[Problem details] On how many lines of these entries does the word "icon" occur? State the number alone.

Data records
=-=-=

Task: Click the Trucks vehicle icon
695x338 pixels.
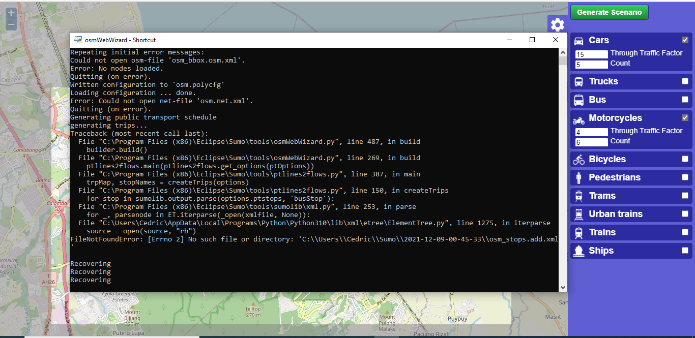Action: point(578,82)
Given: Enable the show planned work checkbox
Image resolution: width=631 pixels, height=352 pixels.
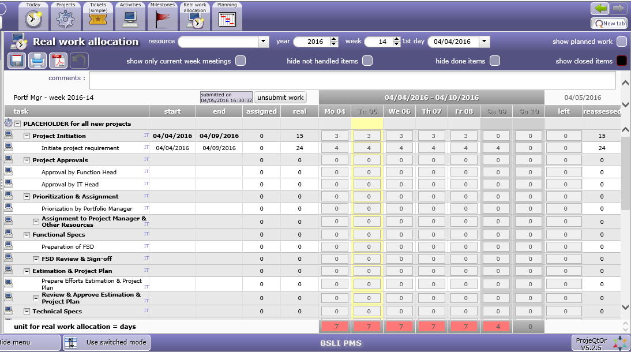Looking at the screenshot, I should tap(621, 42).
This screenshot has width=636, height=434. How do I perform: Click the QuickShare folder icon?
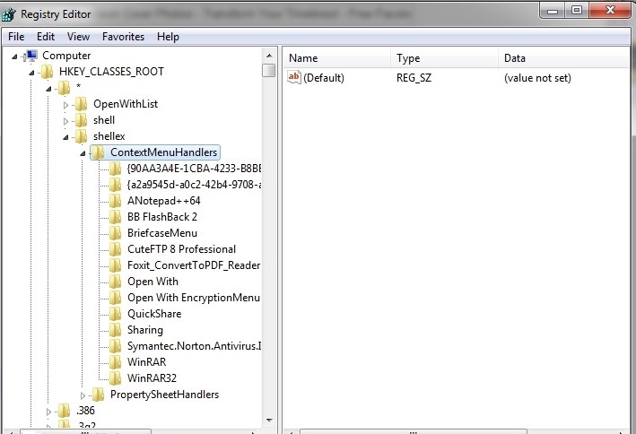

=-=-=

[Your response] 2